### Short problem
Copy word for word the section of the local history passage below that opens with the words containing "Corscombe, Halstock, East" and closes with "farmhouses and cottages.".

### Text passage
The Church’s influence is evident from Saxon times. The original church buildings were probably wooden. Now there are much renovated but comely old-established churches at Corscombe, Halstock (dedicated to St. Juthware ‘the quiet woman’), Lewcombe and West Chelborough; and a mid-19th century one in Toller Whelme.

Corscombe, Halstock, East and West Chelborough Walks Guide Walks Guide Potted History – V1.0

Buildings before the 20th century are mostly of local stone. There are some notable larger old houses such as Corscombe Court (with its tithe barn), Toller Whelme Manor and Benville Manor, and many listed farmhouses and cottages.

### Raw data
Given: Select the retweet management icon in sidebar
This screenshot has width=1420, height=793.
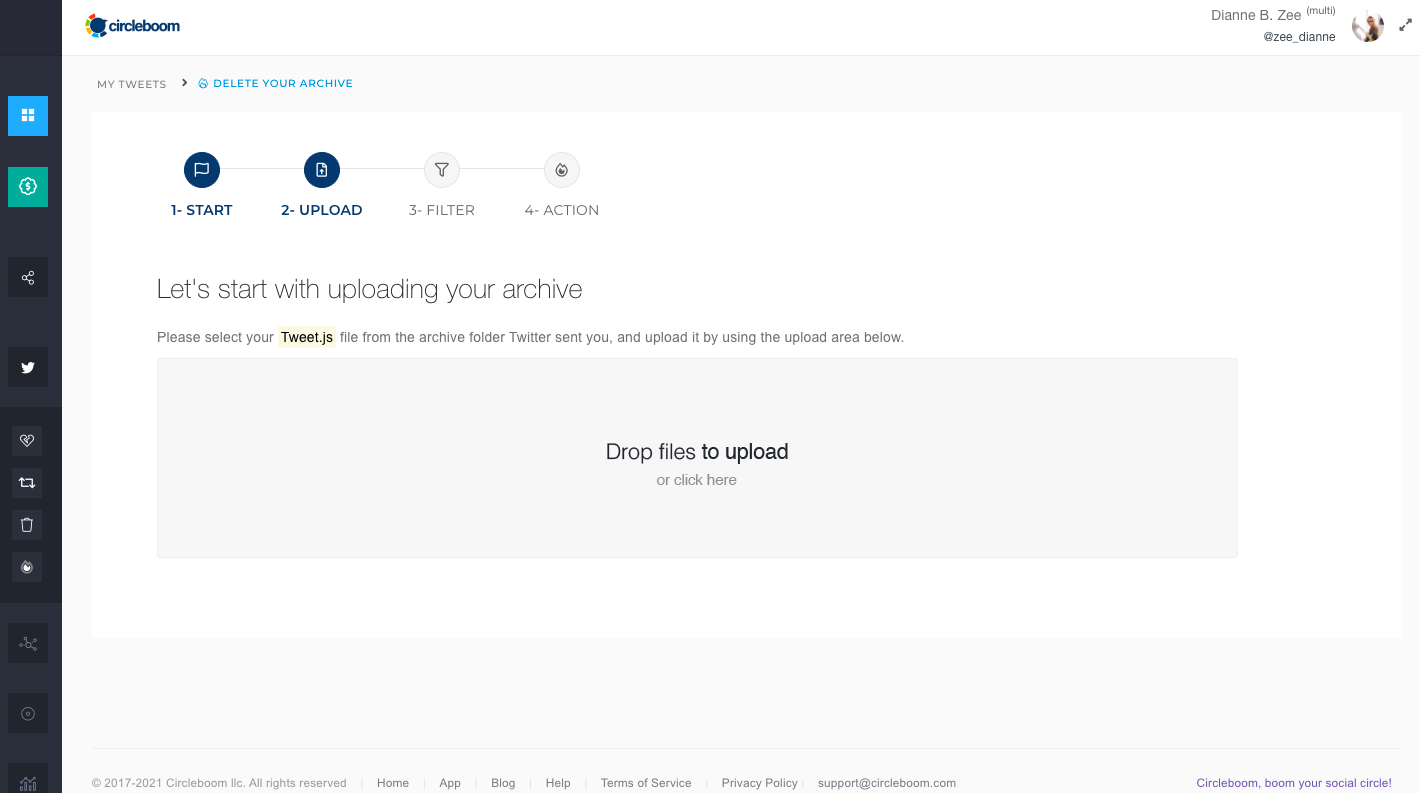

### Exercise output
Corscombe, Halstock, East and West Chelborough Walks Guide Walks Guide Potted History – V1.0

Buildings before the 20th century are mostly of local stone. There are some notable larger old houses such as Corscombe Court (with its tithe barn), Toller Whelme Manor and Benville Manor, and many listed farmhouses and cottages.